Non, Elon Musk n’était pas le premier. Il y en a eu quelques autres avant lui! Et il y a cette histoire un peu invraisemblable, qui refit récemment surface en Allemagne à la sortie du remarquable film documentaire « Fly, Rocket, Fly« .

de la fusée. Le concept OTRAG permet d’assembler autant
d’éléments que nécessaires
Au début des années 70, un groupe de jeunes ingénieurs et de passionnés d’astronautique de la région de Stuttgart se retrouvait régulièrement sur le site semi-officiel de Lampoldshausen, (qui deviendra plus tard un site d’essais des moteurs de la fusée Ariane) pour tester leurs engins artisanaux.

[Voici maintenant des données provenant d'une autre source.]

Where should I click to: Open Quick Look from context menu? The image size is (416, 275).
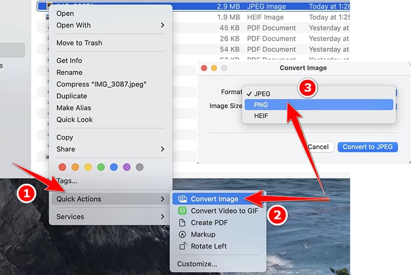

L’université de Stuttgart avait vu se regrouper depuis les années 50 les scientifiques qui n’étaient pas partis aux États-Unis après la seconde guerre mondiale. Le leader de ce petit groupe de jeunes s’appelait Lutz Kayser. Il avait noué des contacts avec Wernher von Braun, le « père » de la fusée Saturn V, ainsi qu’avec Kurt Debus, l’ancien directeur du centre de lancement de la NASA, (tous d’eux d’origine allemande). Les deux célébrités avaient validé le concept de base de Kayser : une fusée faite d’éléments simples, low-cost, assemblés en faisceaux suivant la taille finale désirée. La société OTRAG fût lancée en 1975, et c’était à l’époque la première initiative privée de vols orbitaux au monde! Lutz Kayser réussit a attirer suffisamment d’investisseurs, grâce de la notoriété que lui apportèrent von Braun et Debus, et il profita également d’une particularité du système fiscal allemand, qui permettait aux investisseurs de déduire de leurs revenus jusqu’à 270% des pertes qu’il essuyaient. Comme il était à prévoir que l’OTRAG perdrait beaucoup l’argent dans ses premières années, les particuliers aisés, payant beaucoup d’impôts furent immédiatement intéressés…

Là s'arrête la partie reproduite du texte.